─── DATA ───
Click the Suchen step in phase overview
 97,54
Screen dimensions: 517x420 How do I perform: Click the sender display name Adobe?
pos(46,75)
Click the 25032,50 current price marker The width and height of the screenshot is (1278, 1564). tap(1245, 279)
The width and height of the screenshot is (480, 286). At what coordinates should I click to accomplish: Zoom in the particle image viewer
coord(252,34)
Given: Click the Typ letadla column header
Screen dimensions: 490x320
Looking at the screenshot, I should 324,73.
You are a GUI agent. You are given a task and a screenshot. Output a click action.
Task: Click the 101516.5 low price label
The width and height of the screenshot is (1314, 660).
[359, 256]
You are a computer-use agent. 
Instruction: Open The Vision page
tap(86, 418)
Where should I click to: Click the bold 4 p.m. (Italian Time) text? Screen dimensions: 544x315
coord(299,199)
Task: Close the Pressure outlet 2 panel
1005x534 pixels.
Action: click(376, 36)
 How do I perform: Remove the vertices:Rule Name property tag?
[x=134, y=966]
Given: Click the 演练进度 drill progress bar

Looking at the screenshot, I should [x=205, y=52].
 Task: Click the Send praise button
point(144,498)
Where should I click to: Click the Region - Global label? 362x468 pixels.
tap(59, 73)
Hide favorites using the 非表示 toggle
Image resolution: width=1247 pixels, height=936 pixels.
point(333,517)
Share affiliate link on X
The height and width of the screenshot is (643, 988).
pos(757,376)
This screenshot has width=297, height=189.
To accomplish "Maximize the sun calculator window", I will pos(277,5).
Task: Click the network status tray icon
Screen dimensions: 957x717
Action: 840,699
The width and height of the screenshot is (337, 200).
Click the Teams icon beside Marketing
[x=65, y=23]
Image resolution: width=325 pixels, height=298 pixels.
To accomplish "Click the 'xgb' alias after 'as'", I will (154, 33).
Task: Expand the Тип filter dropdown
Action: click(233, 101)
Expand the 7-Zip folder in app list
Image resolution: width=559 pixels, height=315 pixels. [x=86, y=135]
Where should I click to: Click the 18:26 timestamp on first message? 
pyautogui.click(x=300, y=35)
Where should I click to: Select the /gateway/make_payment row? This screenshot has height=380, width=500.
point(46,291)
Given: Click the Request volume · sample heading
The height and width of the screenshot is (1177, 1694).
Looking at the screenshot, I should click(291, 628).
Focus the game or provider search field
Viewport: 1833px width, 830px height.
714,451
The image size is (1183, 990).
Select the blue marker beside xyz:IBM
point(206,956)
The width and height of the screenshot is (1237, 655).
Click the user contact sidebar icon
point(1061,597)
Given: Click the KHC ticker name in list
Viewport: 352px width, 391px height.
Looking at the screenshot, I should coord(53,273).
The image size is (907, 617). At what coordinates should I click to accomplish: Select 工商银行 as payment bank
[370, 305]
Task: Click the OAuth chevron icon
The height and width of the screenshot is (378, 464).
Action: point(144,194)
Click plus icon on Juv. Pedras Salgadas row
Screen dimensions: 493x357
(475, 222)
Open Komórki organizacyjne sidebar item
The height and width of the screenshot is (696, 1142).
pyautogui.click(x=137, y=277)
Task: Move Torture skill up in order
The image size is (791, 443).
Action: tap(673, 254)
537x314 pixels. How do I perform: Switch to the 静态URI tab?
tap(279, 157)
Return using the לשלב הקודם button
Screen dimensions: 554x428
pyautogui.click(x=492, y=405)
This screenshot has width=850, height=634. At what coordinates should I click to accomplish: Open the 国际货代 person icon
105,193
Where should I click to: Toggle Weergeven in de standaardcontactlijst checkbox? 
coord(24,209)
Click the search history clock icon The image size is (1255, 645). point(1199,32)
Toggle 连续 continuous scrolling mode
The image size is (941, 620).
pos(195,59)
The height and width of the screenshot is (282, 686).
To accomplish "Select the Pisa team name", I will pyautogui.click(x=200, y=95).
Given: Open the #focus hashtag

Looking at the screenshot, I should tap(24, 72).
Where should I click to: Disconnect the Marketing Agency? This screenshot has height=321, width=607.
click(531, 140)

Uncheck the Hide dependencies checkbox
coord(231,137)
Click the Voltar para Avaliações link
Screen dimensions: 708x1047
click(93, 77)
───
* WORK TO COMPLETE *
Each entry above needs to be retyped exactly as it appears.

* REPLY TO THE EXERCISE *
Click the Suchen step in phase overview
 97,54
Screen dimensions: 517x420 How do I perform: Click the sender display name Adobe?
pos(46,75)
Click the 25032,50 current price marker The width and height of the screenshot is (1278, 1564). tap(1245, 279)
The width and height of the screenshot is (480, 286). At what coordinates should I click to accomplish: Zoom in the particle image viewer
coord(252,34)
Given: Click the Typ letadla column header
Screen dimensions: 490x320
Looking at the screenshot, I should 324,73.
You are a GUI agent. You are given a task and a screenshot. Output a click action.
Task: Click the 101516.5 low price label
The width and height of the screenshot is (1314, 660).
[359, 256]
You are a computer-use agent. 
Instruction: Open The Vision page
tap(86, 418)
Where should I click to: Click the bold 4 p.m. (Italian Time) text? Screen dimensions: 544x315
coord(299,199)
Task: Close the Pressure outlet 2 panel
1005x534 pixels.
Action: click(376, 36)
 How do I perform: Remove the vertices:Rule Name property tag?
[x=134, y=966]
Given: Click the 演练进度 drill progress bar

Looking at the screenshot, I should [x=205, y=52].
 Task: Click the Send praise button
point(144,498)
Where should I click to: Click the Region - Global label? 362x468 pixels.
tap(59, 73)
Hide favorites using the 非表示 toggle
Image resolution: width=1247 pixels, height=936 pixels.
point(333,517)
Share affiliate link on X
The height and width of the screenshot is (643, 988).
pos(757,376)
This screenshot has width=297, height=189.
To accomplish "Maximize the sun calculator window", I will pos(277,5).
Task: Click the network status tray icon
Screen dimensions: 957x717
Action: 840,699
The width and height of the screenshot is (337, 200).
Click the Teams icon beside Marketing
[x=65, y=23]
Image resolution: width=325 pixels, height=298 pixels.
To accomplish "Click the 'xgb' alias after 'as'", I will (154, 33).
Task: Expand the Тип filter dropdown
Action: click(233, 101)
Expand the 7-Zip folder in app list
Image resolution: width=559 pixels, height=315 pixels. [x=86, y=135]
Where should I click to: Click the 18:26 timestamp on first message? 
pyautogui.click(x=300, y=35)
Where should I click to: Select the /gateway/make_payment row? This screenshot has height=380, width=500.
point(46,291)
Given: Click the Request volume · sample heading
The height and width of the screenshot is (1177, 1694).
Looking at the screenshot, I should click(291, 628).
Focus the game or provider search field
Viewport: 1833px width, 830px height.
714,451
The image size is (1183, 990).
Select the blue marker beside xyz:IBM
point(206,956)
The width and height of the screenshot is (1237, 655).
Click the user contact sidebar icon
point(1061,597)
Given: Click the KHC ticker name in list
Viewport: 352px width, 391px height.
Looking at the screenshot, I should coord(53,273).
The image size is (907, 617). At what coordinates should I click to accomplish: Select 工商银行 as payment bank
[370, 305]
Task: Click the OAuth chevron icon
The height and width of the screenshot is (378, 464).
Action: point(144,194)
Click plus icon on Juv. Pedras Salgadas row
Screen dimensions: 493x357
(475, 222)
Open Komórki organizacyjne sidebar item
The height and width of the screenshot is (696, 1142).
pyautogui.click(x=137, y=277)
Task: Move Torture skill up in order
The image size is (791, 443).
Action: tap(673, 254)
537x314 pixels. How do I perform: Switch to the 静态URI tab?
tap(279, 157)
Return using the לשלב הקודם button
Screen dimensions: 554x428
pyautogui.click(x=492, y=405)
This screenshot has width=850, height=634. At what coordinates should I click to accomplish: Open the 国际货代 person icon
105,193
Where should I click to: Toggle Weergeven in de standaardcontactlijst checkbox? 
coord(24,209)
Click the search history clock icon The image size is (1255, 645). point(1199,32)
Toggle 连续 continuous scrolling mode
The image size is (941, 620).
pos(195,59)
The height and width of the screenshot is (282, 686).
To accomplish "Select the Pisa team name", I will pyautogui.click(x=200, y=95).
Given: Open the #focus hashtag

Looking at the screenshot, I should tap(24, 72).
Where should I click to: Disconnect the Marketing Agency? This screenshot has height=321, width=607.
click(531, 140)

Uncheck the Hide dependencies checkbox
coord(231,137)
Click the Voltar para Avaliações link
Screen dimensions: 708x1047
click(93, 77)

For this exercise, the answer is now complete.